(Collection entries)
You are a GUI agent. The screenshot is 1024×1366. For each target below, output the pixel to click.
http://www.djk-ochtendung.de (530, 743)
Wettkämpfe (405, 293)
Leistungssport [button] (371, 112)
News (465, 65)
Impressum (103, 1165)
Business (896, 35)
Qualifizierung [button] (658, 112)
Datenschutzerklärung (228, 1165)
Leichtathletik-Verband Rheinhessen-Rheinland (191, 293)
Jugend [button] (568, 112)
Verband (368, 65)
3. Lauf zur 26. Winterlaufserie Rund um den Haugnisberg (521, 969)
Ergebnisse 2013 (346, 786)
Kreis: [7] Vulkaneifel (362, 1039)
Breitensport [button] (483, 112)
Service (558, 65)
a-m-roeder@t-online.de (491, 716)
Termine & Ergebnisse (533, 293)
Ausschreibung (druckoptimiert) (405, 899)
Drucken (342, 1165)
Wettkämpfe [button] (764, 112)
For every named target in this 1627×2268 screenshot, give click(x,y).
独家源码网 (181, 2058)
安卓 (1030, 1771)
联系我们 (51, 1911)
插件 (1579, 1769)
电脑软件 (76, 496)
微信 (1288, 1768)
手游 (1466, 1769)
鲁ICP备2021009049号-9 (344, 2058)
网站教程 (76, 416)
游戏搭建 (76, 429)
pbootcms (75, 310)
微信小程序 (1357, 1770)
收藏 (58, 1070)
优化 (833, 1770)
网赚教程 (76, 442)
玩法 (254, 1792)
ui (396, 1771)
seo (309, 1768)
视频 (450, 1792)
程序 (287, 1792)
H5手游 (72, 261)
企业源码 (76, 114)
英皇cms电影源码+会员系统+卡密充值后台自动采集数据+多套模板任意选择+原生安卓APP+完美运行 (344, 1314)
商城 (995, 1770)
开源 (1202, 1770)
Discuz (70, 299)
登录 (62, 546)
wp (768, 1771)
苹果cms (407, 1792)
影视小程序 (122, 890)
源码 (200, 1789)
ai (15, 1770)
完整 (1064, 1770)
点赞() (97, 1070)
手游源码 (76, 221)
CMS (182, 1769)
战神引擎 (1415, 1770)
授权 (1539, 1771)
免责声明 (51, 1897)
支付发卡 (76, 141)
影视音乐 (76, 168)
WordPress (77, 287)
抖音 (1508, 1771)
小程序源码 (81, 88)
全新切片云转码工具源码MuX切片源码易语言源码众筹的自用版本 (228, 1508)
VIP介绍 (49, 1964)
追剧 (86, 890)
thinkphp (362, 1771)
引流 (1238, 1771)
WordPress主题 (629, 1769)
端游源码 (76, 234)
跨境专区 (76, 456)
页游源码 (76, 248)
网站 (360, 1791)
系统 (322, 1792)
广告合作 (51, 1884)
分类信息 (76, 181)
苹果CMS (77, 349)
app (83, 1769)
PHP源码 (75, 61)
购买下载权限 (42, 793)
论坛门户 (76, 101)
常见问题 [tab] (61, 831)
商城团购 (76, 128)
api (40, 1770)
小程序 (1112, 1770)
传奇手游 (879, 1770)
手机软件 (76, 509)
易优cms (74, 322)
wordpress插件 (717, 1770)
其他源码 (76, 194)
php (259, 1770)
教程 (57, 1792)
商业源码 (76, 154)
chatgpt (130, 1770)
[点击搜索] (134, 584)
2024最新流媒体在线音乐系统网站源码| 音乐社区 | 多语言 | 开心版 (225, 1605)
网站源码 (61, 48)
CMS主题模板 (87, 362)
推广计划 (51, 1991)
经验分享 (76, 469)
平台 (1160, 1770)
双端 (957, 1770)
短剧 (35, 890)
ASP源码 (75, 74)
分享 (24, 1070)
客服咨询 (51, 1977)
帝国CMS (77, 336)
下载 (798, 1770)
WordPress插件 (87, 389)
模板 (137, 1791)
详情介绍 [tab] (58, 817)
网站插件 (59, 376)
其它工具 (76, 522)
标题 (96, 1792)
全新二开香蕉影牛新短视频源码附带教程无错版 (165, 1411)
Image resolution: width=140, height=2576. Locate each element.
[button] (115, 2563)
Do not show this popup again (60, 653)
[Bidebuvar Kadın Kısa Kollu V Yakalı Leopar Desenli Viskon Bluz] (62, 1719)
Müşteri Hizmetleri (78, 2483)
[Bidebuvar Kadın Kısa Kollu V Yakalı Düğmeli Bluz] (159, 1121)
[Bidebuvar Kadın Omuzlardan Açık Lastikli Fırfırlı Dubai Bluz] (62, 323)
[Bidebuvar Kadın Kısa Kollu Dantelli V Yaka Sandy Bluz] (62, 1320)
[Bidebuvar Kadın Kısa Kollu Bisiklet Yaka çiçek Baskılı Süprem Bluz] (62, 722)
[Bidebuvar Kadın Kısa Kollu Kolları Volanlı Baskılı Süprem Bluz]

- **WHAT THE EXERCISE ASKS**
Nothing but the lines above from the one containing "News (465, 65)" through the one containing "玩法 (254, 1792)" should appear in the answer, each repeated exactly.

- **OUTPUT FOR THIS TASK**
News (465, 65)
Impressum (103, 1165)
Business (896, 35)
Qualifizierung [button] (658, 112)
Datenschutzerklärung (228, 1165)
Leichtathletik-Verband Rheinhessen-Rheinland (191, 293)
Jugend [button] (568, 112)
Verband (368, 65)
3. Lauf zur 26. Winterlaufserie Rund um den Haugnisberg (521, 969)
Ergebnisse 2013 (346, 786)
Kreis: [7] Vulkaneifel (362, 1039)
Breitensport [button] (483, 112)
Service (558, 65)
a-m-roeder@t-online.de (491, 716)
Termine & Ergebnisse (533, 293)
Ausschreibung (druckoptimiert) (405, 899)
Drucken (342, 1165)
Wettkämpfe [button] (764, 112)
For every named target in this 1627×2268 screenshot, give click(x,y).
独家源码网 (181, 2058)
安卓 (1030, 1771)
联系我们 (51, 1911)
插件 (1579, 1769)
电脑软件 (76, 496)
微信 (1288, 1768)
手游 (1466, 1769)
鲁ICP备2021009049号-9 (344, 2058)
网站教程 (76, 416)
游戏搭建 (76, 429)
pbootcms (75, 310)
微信小程序 (1357, 1770)
收藏 (58, 1070)
优化 (833, 1770)
网赚教程 (76, 442)
玩法 (254, 1792)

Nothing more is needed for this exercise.